She says they are sold online, through escort services or right next door.

“We have a lot of human trafficking in Jacksonville through our hotels, but it’s in gated neighborhoods, it’s happening all over this community.”

That’s why local trafficking organizations, like hers, are trying to work with hotels to train employees on what to look for, like men guarding doors or someone reserving an entire block of rooms.

Lynn Anamasi leads the local chapter of S.O.A.P., or Save Our Adolescents from Prostitution. She hosts events twice a year, ahead of TPC The Players Championship and Florida-Georgia weekend, educating groups on sex trafficking and taking action at local hotels.

“Very few turn us away, they’re always receptive to speak to us,” Anamasi said.

“My friend who started this who is a survivor, she realized that the worst nights she had she was alone in the hotel, the only thing in the hotel room was a bar of soap.”

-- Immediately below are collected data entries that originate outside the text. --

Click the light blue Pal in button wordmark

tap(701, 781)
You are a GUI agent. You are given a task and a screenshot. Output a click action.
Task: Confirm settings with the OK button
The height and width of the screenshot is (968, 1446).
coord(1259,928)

Hotels will always at least have a bar of soap. For that reason, S.O.A.P. teams bring bags of soap to hotels packaged with the national sex trafficking hotline number to place in rooms in case girls can get a chance to save the soap and call the number for help.

Anamasi says her friend was only 15 years old when she was raped. The high school boy who raped her took pictures of her and threatened blackmail unless she “worked” for him. She was trafficked for two years before she ran from a basement one night and found help.

Brainwashed, faced with death threats and violence she says too many girls, like her friend, don’t know how to get out safely.

Florida Highway Patrol says they are focused on catching DUIs and stopping violence during the weekend of Florida Georgia so trafficking often remains quiet amongst the noise.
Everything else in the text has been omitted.